■ The problem: Return all lines in the data where the string "agent" can be found.

■ Information shown:
----
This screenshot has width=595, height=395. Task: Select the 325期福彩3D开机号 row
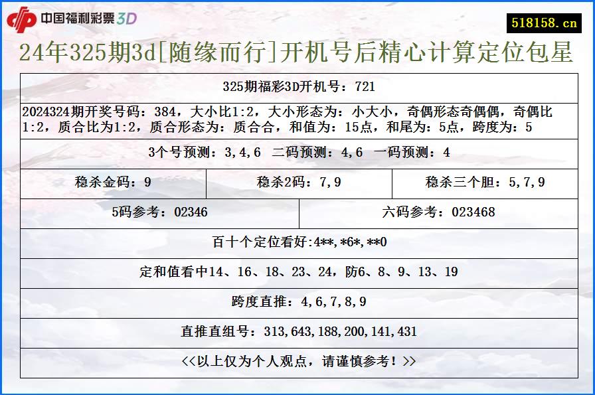tap(298, 85)
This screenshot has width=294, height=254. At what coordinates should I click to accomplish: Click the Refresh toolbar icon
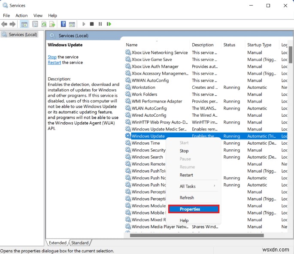43,24
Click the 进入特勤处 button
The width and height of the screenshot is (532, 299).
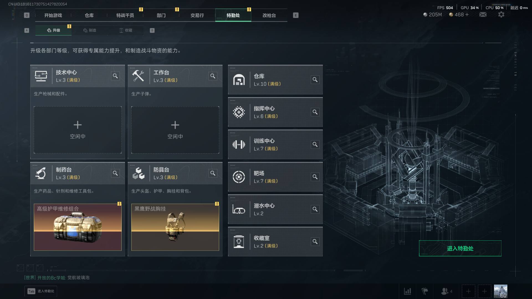(x=460, y=248)
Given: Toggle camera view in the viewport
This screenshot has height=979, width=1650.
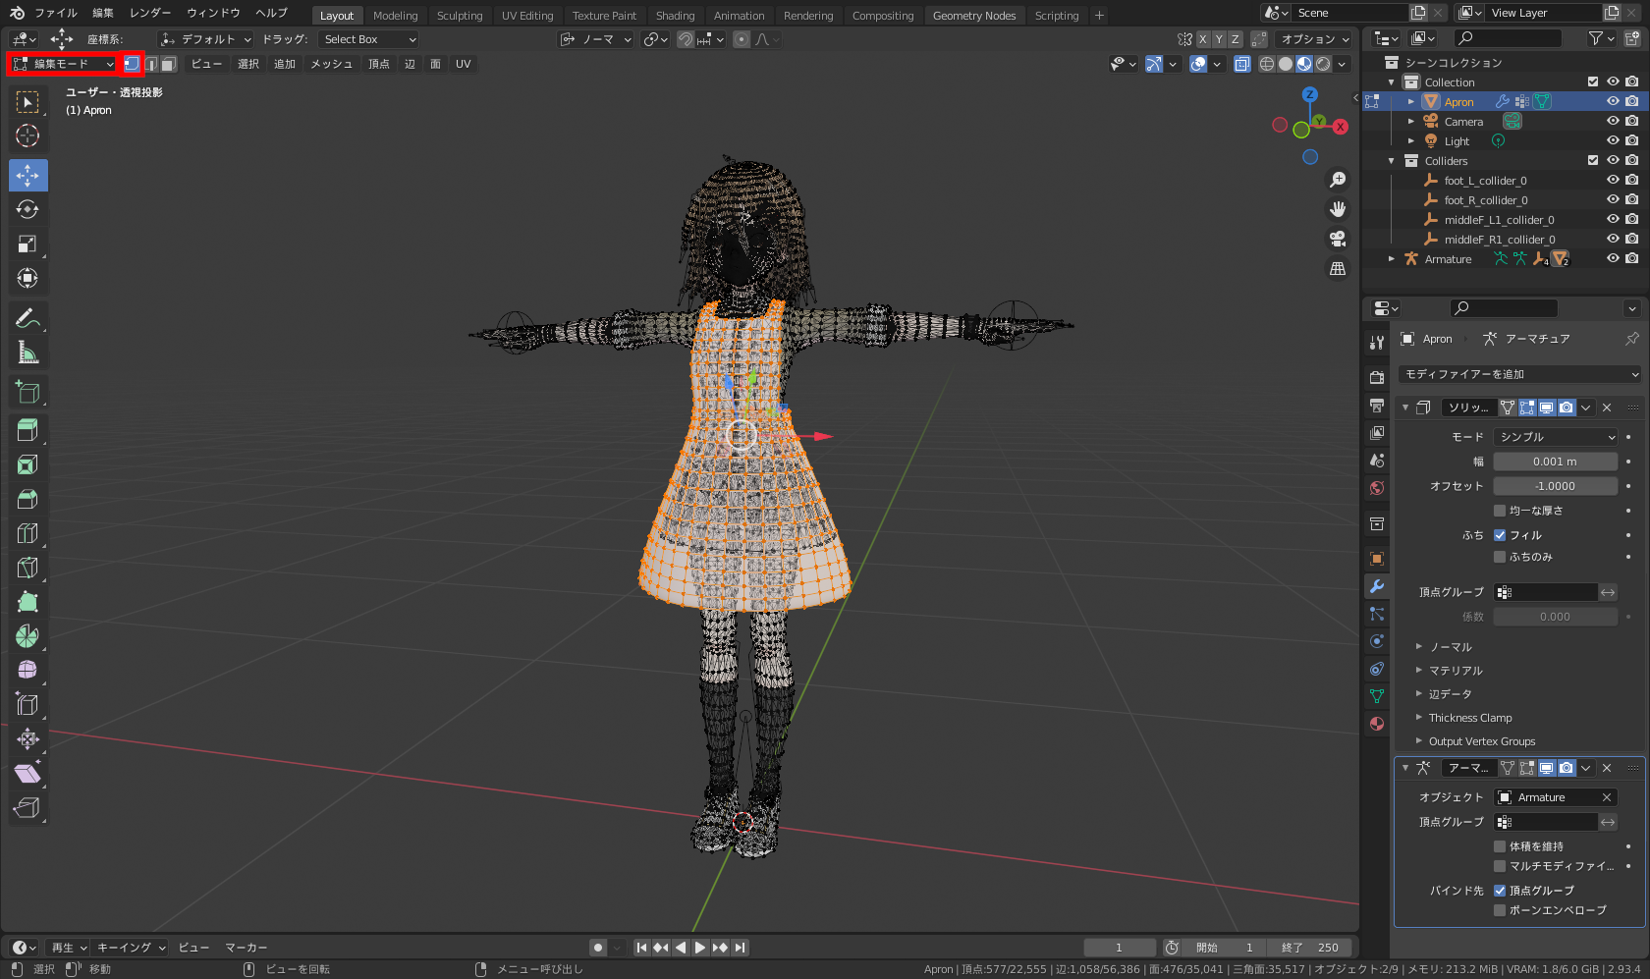Looking at the screenshot, I should (x=1338, y=239).
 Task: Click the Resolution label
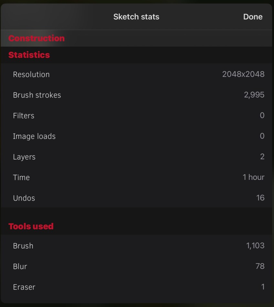click(31, 74)
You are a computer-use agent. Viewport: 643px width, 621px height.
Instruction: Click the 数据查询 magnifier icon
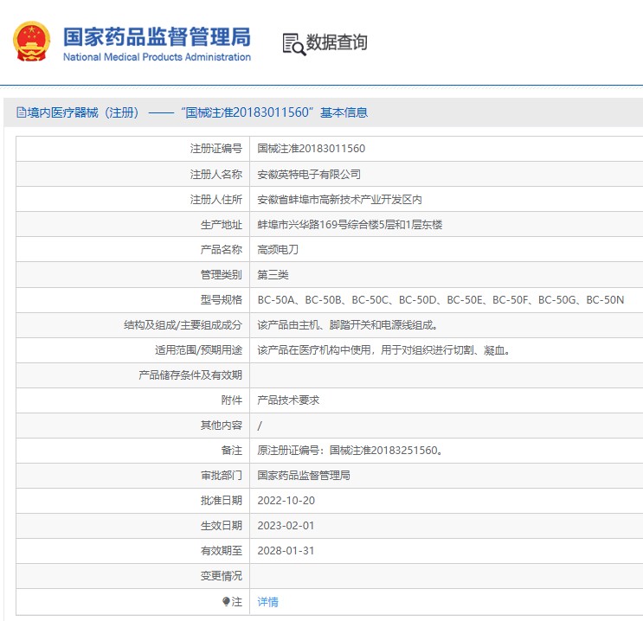tap(294, 43)
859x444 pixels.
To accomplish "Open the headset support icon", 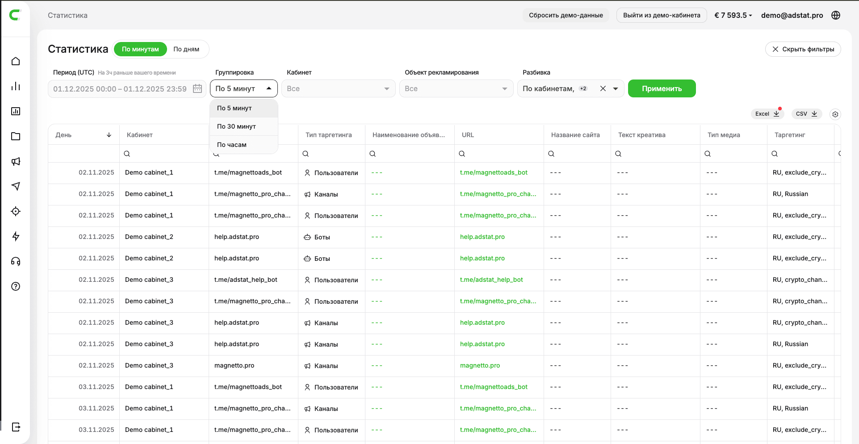I will tap(16, 261).
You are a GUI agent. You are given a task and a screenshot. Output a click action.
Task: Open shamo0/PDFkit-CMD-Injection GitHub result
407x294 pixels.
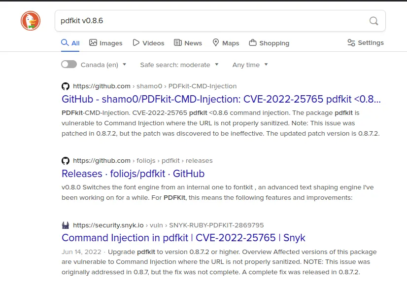(221, 99)
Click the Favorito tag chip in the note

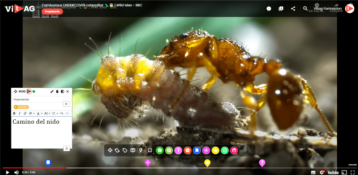click(21, 107)
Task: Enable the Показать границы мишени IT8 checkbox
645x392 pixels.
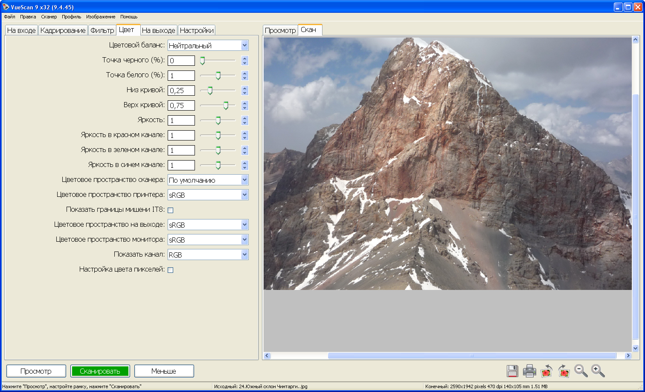Action: pos(171,210)
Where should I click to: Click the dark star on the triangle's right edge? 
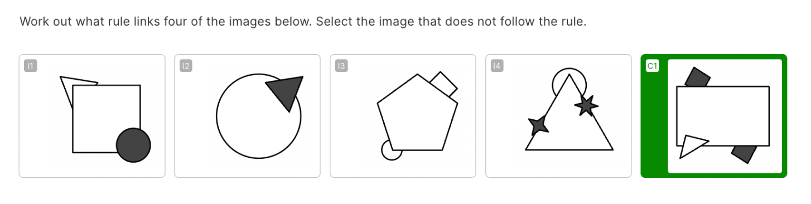[x=586, y=104]
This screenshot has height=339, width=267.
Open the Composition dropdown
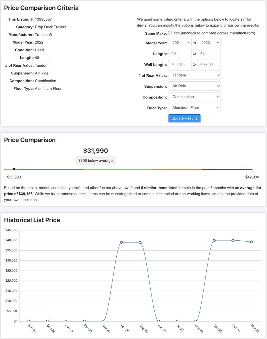pos(194,97)
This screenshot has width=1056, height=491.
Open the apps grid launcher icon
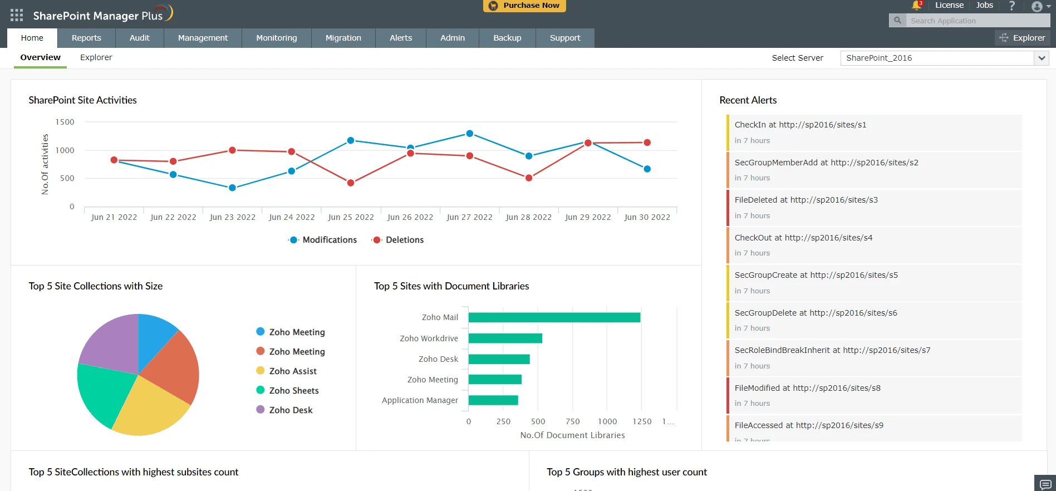tap(17, 15)
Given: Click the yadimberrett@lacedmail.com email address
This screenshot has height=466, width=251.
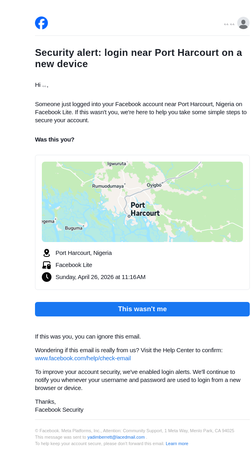Looking at the screenshot, I should coord(116,437).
----
■ Solution to this task:
You are a computer-use agent. Viewport: 643px width, 621px height.
You are a GUI agent. You are given a task and a screenshot. Output a click action.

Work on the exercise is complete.